Supporter of Bush’s Guest Worker Program

I support President George W. Bush’s immigration program which would provide a guest worker program which would allow workers to move back and forth across the border, and not trapped in the USA even if they preferred to spend most of the year in Mexico.

The US Senate Judiciary Committee reported out a bill that would strengthen border security, require illegal immigrants to identify themselves, pass a background check, pay a fine and any back taxes, required to learn English and, only if their employer cannot fill the job with an American citizen be legally employed.

I think it’s unfair to call this amnesty. After admitting to have committed a crime, the slate may be wiped clean, but not immediately. Their penalty, as in many non-violent crimes, is to pay a fine. Importantly, there is a path to citizenship, but after those already in line for legal naturalization.

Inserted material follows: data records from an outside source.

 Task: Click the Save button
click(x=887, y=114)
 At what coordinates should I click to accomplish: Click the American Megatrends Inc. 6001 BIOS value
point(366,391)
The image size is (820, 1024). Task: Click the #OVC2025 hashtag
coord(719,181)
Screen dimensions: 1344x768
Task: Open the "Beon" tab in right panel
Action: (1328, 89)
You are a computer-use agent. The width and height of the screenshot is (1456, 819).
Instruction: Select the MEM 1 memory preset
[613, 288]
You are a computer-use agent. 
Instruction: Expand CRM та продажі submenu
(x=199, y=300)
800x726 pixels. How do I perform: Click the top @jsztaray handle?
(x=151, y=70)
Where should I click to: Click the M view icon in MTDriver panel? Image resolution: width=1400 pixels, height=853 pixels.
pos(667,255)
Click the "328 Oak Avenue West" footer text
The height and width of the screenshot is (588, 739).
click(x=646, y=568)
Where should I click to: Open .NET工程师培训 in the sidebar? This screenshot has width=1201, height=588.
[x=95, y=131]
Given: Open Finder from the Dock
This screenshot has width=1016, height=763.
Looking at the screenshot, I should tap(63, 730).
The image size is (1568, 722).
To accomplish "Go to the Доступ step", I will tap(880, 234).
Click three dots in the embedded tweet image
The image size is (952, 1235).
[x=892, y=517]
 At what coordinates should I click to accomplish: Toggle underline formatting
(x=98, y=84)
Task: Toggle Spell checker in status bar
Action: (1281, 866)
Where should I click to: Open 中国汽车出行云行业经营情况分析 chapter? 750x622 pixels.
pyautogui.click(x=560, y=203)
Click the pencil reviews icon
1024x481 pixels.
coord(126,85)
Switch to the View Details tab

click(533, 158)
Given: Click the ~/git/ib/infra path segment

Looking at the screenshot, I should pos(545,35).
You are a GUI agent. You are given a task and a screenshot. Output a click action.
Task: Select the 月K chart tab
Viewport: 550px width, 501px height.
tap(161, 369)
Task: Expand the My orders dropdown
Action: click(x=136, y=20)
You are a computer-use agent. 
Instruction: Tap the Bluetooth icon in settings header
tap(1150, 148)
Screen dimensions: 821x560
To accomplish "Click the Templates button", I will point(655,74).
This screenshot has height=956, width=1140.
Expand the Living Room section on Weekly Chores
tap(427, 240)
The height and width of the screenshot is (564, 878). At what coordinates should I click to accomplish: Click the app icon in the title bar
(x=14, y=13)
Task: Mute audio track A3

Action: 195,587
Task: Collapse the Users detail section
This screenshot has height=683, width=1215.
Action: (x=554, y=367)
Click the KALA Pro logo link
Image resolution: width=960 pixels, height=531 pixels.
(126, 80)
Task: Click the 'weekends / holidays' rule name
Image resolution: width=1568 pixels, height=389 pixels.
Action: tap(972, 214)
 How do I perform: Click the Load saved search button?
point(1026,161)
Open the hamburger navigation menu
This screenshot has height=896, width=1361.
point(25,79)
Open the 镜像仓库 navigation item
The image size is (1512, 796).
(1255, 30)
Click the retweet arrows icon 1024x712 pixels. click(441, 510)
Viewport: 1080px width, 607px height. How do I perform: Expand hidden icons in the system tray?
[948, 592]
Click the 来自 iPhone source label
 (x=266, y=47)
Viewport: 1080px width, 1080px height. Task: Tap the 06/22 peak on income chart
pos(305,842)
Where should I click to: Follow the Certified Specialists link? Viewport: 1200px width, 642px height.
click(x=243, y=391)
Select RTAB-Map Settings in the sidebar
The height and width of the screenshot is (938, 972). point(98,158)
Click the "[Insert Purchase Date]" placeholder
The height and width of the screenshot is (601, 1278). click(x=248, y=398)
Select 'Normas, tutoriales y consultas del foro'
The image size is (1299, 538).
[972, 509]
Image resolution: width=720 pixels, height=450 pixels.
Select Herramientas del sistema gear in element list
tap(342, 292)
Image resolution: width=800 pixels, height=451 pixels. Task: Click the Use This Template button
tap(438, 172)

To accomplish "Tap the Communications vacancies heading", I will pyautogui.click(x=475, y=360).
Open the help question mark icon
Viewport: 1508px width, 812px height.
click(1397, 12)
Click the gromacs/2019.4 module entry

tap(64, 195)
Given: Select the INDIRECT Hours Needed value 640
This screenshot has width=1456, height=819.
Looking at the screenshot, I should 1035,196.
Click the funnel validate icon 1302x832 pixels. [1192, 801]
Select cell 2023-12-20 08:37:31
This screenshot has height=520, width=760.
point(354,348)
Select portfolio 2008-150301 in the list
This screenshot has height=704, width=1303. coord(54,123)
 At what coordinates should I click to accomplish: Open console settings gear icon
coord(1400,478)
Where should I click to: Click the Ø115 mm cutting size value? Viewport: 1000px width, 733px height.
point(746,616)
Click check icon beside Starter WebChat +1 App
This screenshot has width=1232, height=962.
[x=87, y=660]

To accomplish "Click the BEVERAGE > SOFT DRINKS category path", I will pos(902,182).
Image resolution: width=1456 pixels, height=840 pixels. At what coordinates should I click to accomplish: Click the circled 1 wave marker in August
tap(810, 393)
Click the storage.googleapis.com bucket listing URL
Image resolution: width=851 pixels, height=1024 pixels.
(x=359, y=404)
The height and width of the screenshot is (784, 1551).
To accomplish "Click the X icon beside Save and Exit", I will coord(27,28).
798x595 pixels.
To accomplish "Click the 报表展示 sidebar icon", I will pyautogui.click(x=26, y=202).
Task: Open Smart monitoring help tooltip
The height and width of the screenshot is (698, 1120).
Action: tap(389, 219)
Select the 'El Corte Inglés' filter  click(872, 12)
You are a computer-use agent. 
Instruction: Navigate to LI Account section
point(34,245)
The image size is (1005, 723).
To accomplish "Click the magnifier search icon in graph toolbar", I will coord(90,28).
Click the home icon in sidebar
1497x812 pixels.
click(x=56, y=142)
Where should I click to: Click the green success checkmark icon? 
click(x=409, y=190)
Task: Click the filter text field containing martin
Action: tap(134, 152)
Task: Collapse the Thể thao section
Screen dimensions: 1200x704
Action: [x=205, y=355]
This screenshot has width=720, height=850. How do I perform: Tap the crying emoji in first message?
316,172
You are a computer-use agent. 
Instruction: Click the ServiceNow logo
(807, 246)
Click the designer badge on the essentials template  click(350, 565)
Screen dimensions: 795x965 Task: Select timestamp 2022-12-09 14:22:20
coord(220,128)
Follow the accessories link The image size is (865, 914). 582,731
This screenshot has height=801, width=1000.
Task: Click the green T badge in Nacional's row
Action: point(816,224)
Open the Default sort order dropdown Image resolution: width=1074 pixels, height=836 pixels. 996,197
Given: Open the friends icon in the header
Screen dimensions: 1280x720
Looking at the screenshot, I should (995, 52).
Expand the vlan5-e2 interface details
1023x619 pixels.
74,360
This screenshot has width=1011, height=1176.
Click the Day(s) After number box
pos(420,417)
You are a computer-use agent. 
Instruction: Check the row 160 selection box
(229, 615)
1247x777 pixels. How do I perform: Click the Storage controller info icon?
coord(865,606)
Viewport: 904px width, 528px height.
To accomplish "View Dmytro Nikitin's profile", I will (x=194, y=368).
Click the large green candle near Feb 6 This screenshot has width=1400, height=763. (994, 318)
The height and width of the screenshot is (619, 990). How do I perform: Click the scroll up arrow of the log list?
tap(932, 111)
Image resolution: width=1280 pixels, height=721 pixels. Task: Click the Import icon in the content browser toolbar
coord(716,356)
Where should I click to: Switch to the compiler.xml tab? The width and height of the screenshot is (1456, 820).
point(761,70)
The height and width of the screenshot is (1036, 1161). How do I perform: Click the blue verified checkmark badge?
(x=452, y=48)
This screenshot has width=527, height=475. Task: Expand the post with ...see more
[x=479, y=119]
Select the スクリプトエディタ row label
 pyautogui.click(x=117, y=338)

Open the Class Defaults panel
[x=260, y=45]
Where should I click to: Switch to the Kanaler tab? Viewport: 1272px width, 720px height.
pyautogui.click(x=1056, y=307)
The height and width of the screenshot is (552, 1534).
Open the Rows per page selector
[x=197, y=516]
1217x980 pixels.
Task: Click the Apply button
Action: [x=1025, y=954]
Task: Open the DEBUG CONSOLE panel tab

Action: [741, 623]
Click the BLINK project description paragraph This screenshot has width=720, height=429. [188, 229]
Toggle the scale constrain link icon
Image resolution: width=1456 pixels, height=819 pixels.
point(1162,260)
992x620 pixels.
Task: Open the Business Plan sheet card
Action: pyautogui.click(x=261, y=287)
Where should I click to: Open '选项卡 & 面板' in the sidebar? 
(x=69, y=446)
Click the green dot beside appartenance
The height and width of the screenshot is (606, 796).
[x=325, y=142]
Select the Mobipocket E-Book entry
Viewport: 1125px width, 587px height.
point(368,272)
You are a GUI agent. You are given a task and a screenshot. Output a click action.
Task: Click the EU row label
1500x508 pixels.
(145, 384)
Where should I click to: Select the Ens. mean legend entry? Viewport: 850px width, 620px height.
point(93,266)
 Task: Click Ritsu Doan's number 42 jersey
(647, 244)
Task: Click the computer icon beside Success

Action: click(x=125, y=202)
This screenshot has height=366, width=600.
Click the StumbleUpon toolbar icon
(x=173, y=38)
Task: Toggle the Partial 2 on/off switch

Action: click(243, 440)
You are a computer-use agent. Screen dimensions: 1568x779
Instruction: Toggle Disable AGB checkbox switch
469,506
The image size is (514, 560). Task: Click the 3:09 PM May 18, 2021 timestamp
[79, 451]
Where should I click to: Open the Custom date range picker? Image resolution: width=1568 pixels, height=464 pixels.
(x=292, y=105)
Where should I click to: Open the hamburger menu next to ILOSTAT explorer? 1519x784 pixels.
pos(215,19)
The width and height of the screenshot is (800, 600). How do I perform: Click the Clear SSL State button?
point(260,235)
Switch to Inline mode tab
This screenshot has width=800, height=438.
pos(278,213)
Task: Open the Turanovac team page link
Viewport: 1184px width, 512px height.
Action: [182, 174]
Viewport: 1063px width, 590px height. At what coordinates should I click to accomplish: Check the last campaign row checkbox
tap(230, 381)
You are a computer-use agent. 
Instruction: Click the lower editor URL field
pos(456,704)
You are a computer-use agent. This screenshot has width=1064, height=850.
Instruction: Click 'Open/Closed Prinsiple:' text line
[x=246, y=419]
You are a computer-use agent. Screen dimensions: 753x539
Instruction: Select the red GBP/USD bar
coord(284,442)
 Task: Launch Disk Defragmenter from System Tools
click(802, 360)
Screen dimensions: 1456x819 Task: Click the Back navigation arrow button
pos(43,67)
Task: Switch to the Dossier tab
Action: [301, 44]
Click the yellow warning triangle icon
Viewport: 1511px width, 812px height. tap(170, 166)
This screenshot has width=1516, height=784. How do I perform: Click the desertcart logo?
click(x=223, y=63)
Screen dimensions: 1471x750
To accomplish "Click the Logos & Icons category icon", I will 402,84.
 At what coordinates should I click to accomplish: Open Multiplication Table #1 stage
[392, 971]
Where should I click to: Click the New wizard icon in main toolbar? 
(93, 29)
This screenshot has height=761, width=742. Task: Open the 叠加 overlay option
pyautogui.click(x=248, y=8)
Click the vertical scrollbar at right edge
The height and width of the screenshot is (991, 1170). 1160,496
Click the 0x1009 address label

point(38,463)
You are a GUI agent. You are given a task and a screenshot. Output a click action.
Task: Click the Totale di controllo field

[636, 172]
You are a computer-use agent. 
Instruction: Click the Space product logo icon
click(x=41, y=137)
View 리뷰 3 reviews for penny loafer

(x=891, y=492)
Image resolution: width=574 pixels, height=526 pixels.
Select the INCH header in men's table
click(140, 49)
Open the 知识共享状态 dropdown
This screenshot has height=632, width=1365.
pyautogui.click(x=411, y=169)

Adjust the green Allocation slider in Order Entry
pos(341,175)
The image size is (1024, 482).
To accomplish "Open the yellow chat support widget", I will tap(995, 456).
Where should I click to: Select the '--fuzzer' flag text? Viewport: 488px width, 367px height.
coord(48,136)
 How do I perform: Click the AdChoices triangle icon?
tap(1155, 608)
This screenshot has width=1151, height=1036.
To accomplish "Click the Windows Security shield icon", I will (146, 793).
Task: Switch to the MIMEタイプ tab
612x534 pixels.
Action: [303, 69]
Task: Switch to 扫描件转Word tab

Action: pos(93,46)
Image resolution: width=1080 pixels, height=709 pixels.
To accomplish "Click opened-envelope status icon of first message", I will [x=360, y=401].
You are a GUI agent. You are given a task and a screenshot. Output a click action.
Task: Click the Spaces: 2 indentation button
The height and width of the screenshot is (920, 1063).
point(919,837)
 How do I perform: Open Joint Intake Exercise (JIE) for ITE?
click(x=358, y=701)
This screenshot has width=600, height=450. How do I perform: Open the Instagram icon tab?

I would add two additional provisions to this law:
■ No longer would children born to illegal aliens while in the United States automatically be considered US citizens
■ When naturalized, new US citizens would have to renounce their prior citizenship; no dual citizenship would be allowed

Maybe a third:
■ Require ballots in United States elections to be in English only

Some may think they know that the Constitution mandates that any person born in the United States is a citizen. See Letter-to-the-Editor to the Wall Street Journal December 7, 2005 from Dr. John C. Eastman Chapman University School of Law. He’s one of the “Smart-Guys” frequently interviewed on the Hugh Hewitt Radio Show

Subscription is required but Dr. Eastman’s letter Constitution's Citizenship Clause Misread includes:

- The 14th Amendment provides that "All persons born or naturalized in the United States, and subject to the jurisdiction thereof, are citizens . . . ."
- “The clause must therefore mean something much more -- an allegiance-owing jurisdiction.”
- “The author of the provision, Sen. Jacob Howard, announced that the clause ‘will not, of course, include foreigners’."
- “The Supreme Court first considered the clause in the Slaughter-House Cases of 1872, unanimously recognizing that the phrase ‘was intended to exclude from its operation children of . . . citizens or subjects of foreign States born within the United States’."
- “Congress retains the power to offer citizenship more broadly than the Constitution requires, of course, pursuant to its plenary authority over naturalization.”
- “..determining that the Constitution also mandates automatic citizenship to children of temporary, illegal immigrants not only presses the Constitution's text beyond the breaking point, but significantly intrudes on Congress's plenary power over naturalization.”